Rouen, ville grise et bleue comme une "Cathédrale" de Monet. Tant de printemps, tant d'automnes ont passé sur elle et sur moi, sur elle et moi. Tant de soleils révolus et pourtant toujours renouvelés, toujours semblables. C'est la même lumière qui éclaire des jours différents. Mes souvenirs ne tiennent pas compte du temps et des saisons. C'est cette lumière que je retrouve à chaque fois. Quelque chose en moi s'est arrêté ici. Quelque chose que je cherche.

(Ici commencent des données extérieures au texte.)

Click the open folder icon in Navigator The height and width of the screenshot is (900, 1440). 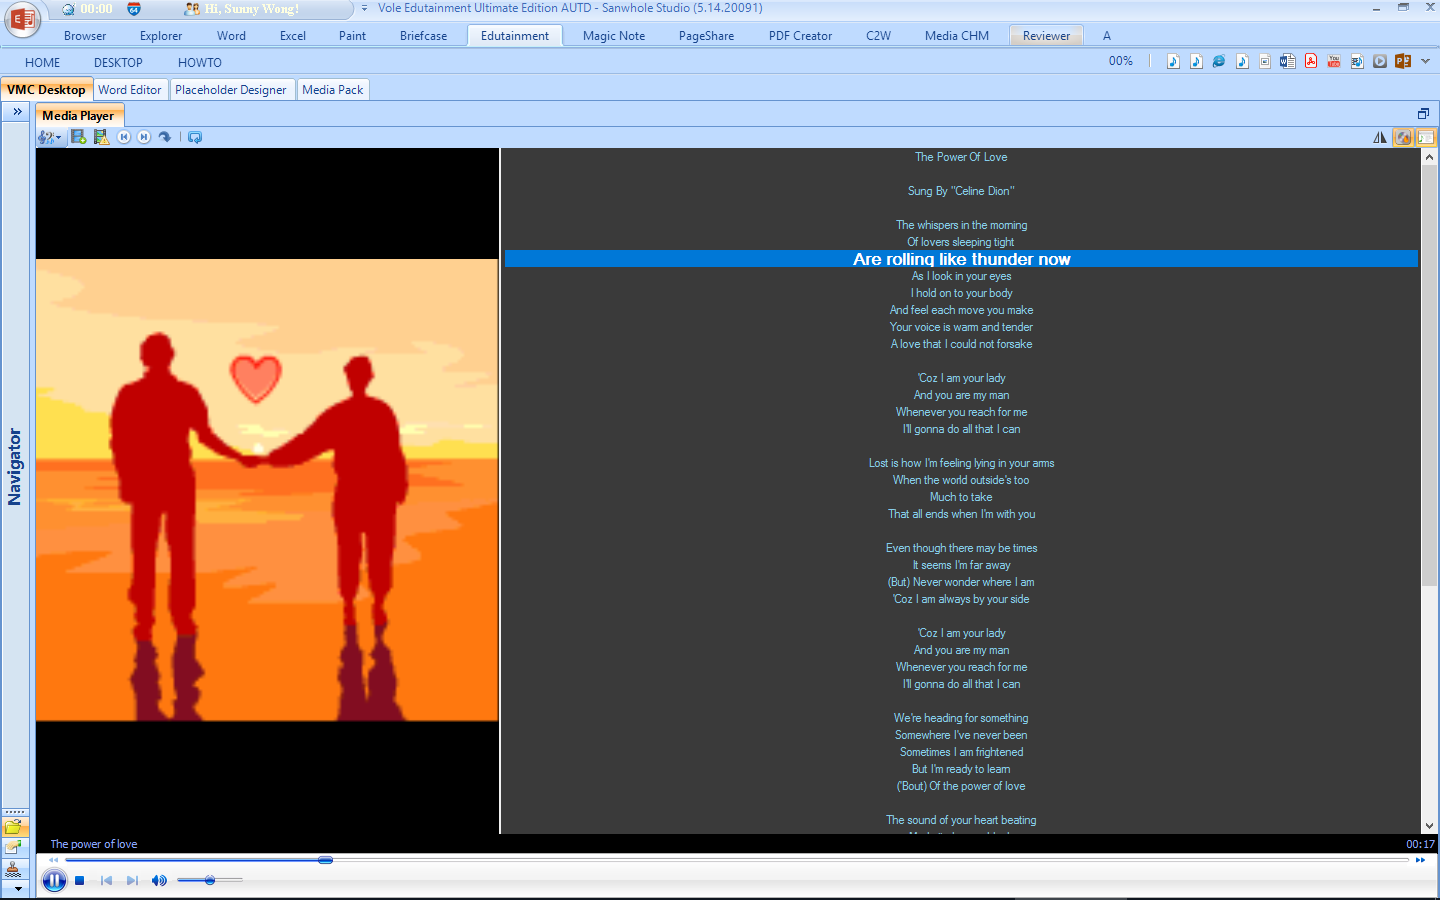point(13,827)
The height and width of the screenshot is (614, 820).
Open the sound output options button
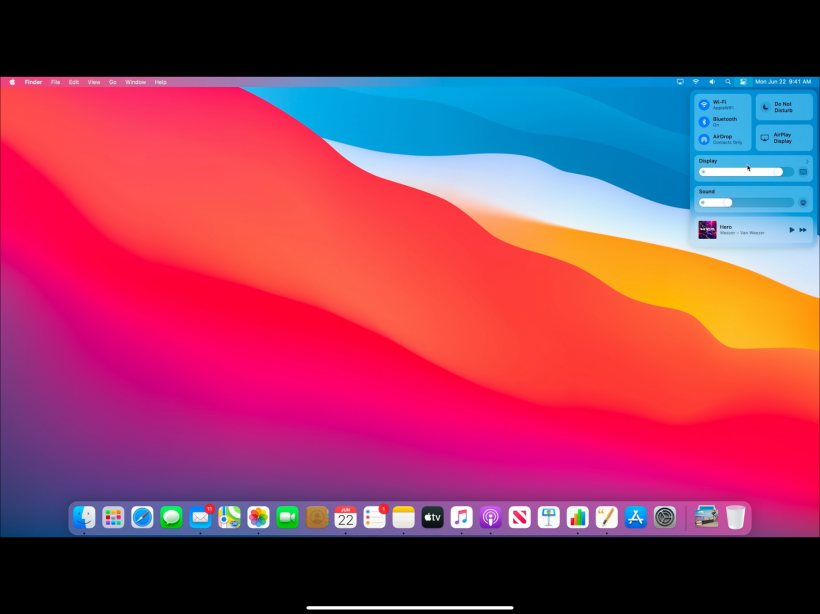pyautogui.click(x=802, y=202)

Sait-on jamais ce qu'on laisse de soi dans un ailleurs finalement si proche ?
Allons-y, lâchons le grand mot : Rouen n'est-elle pas une ville plus fantasmée qu'expérimentée par les sens et l'esprit, par une vie quotidienne propre à forger des habitudes ? Je n'en sais rien. Sans doute. Un peu. Mais que j'arrête de me flageller, de mettre en question cet élan qui me porte vers la ville !
Rouen est pour moi liée depuis longtemps à ces vers d'Apollinaire :

Mon bateau partira demain pour l'Amérique
Et je ne reviendrai jamais
Avec l'argent gagné dans les prairies lyriques
Guider mon ombre aveugle en ces rues que j'aimais.


Mon bateau est parti mais je suis revenue. Mon ombre me suit, certes, parfois je l'interroge. Elle garde le silence.
Je reviendrai. Le soleil se lèvera toujours sur les quais de la Seine pour arracher de mouvantes étincelles à la surface de l'eau.